Publications

Judith FetterleyI began writing in elementary school.  My first “book” was entitled, “Diary of a Blue Jay,” and in it I imagined what the world might look like on a daily basis for a blue jay that lived in our backyard cherry tree and once picked a hole in the head of my cat. No doubt the cat had destroyed her nest, but still I wondered if the punishment fit the crime. I needed to find out and so I wrote.

I also wondered why my cat didn’t just run and hide from the dive-bombing bird but that would have been another book, and I never got around to writing that one.

As an academic I wrote and wrote, then wrote some more, and would tell those who were not academics or did not write that the 6-hour writing day was bloody. When I quit the University, I also quit smoking. Smoking and writing had been my constant companions since high school.  Thoreau once famously said, in effect, no walking, no writing.  For years, I said, no smoking no writing.  It took me ten years to come back to writing as a non-smoker.  Now I just chew gum and guzzle diet soda and try to forget how much I miss smoking.

Writing about my experiences as a gardener has taken me to a whole new relationship with words. I hope you enjoy reading my newsletters and essays as much as I enjoy the experiences that I record and the act of recording.

Out in the Garden, and other writings

“Cricks, Crawdads, Cows, and Cornfields’/ “Stuck”/ “Temptation,” Hypertext, Spring/Summer 2022, Vol. 10

“Try Me,” New York Times Modern Love, December 3 and 5, 2021

“In Praise of Grass,” North Dakota Quarterly, vol. 88, nos. 3/4, Fall/Winter 2021

“Lineage,” Epoch, issue 3, Summer 2021

 Free to Say,” Reception, volume 13, 2021  [essay on The Resisting Reader, for a volume on its impact over the years]

“Haunted by Beatrix Farrand,” Women’s Studies Journal, Volume 50, issue 5, Spring 2021

“Travelling to Instagram,” Trolley, Issue 5, Summer 2020

“Toad,” Minute Magazine, issue 12, July 2020

I must have that plant,” Memoirist, May 2020

“Cleveland Select,” An Eclectic Bestiary, eds. Spengler and Tischleder, 2019

Selected Books

The Resisting Reader: A Feminist Approach to American Fiction, 1978.  Explores the role gender plays in shaping the form and content of canonical American fiction.

Provisions: A Reader from 19th Century American Women, 1985. An anthology of the work of women writers in the 19th century, previously unrecognized and unacknowledged.

Writing out of Place: Regionalism, Women and American Literary Culture, 2003. Discovers and explores an indigenous tradition of American writing, created by women between 1848 and 1920, Seneca Falls Women’s Rights Convention and the ratification of the 19th Amendment giving women the right to vote.

Selected Articles

“Teaching and ‘My Work,’” 2005

“Dreaming the Future of English,” 1999

“Cather and the Fiction of Female Development,” 1993

Little Women: Alcott’s Civil War,” 1979

“Disenchantment: Tom Sawyer in Huckleberry Finn,” 1972

Since Greta Gerwig’s 2019 movie version of Little Women, interest in Alcott’s text has grown.
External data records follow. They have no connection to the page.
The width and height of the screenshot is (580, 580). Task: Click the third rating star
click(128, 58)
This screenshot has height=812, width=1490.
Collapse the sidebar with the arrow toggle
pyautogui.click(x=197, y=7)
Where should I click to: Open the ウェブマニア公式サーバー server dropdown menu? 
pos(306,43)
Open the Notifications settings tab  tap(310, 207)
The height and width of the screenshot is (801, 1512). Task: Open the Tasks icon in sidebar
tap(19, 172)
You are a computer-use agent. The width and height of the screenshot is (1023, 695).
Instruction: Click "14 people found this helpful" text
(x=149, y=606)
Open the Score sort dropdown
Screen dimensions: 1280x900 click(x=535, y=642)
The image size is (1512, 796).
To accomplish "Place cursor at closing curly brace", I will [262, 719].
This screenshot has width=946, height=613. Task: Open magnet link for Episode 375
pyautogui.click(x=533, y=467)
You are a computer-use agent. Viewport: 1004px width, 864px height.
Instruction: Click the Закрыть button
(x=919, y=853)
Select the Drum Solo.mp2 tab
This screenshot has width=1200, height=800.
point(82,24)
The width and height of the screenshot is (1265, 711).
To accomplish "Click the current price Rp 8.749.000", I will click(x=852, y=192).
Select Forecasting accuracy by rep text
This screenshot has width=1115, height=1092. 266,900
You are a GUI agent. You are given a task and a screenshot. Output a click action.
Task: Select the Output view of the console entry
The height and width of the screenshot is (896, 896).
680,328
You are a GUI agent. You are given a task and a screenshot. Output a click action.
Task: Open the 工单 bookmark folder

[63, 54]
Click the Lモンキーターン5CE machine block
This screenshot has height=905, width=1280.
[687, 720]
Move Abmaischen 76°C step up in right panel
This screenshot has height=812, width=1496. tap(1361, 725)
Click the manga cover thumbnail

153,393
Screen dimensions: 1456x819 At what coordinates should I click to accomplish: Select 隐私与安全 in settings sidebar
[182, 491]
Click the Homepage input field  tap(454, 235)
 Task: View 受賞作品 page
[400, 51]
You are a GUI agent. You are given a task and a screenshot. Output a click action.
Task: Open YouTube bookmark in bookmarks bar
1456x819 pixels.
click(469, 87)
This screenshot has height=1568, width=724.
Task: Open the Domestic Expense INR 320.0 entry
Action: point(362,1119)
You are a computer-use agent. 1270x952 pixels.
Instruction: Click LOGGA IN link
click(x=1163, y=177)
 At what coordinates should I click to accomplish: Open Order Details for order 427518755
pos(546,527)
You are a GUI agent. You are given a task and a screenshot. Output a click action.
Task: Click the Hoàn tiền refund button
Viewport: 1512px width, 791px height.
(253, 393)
I think Gerwig did a terrific job highlighting the conflicts and contradictions in the book. Here is an excerpt from my 1970’s take on Alcott,“Little Women: Alcott’s Civil War”:

The imaginative experience of Little Women is built on a paradox: the figure who most resists the pressure to become a little woman is the most attractive and the figure who most succumbs to it dies. Jo is the vital center of Alcott’s book and she is so because she is least a little woman. Beth, on the other hand, is the least vital and the least interesting. She is also the character who most fully internalizes the overt values of Little Women; she is the daughter who comes closest to realizing the ideal of imitating mother.